**Records to process**
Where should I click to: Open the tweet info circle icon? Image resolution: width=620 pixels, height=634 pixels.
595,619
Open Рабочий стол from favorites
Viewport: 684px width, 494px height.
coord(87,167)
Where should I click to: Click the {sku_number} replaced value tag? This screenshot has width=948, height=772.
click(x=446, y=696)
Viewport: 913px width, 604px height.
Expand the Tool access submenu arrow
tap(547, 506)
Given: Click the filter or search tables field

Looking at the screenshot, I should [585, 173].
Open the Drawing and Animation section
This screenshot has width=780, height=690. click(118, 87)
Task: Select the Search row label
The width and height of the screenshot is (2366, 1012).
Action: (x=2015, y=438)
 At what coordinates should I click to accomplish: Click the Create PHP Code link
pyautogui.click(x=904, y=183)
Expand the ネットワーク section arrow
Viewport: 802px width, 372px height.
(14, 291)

**Task goal**
From the line that contains "The width and" to the last line of the material above, repeat every line exactly, keeping both the first and the last.

**Task result**
The width and height of the screenshot is (2366, 1012).
Action: (x=2015, y=438)
 At what coordinates should I click to accomplish: Click the Create PHP Code link
pyautogui.click(x=904, y=183)
Expand the ネットワーク section arrow
Viewport: 802px width, 372px height.
(14, 291)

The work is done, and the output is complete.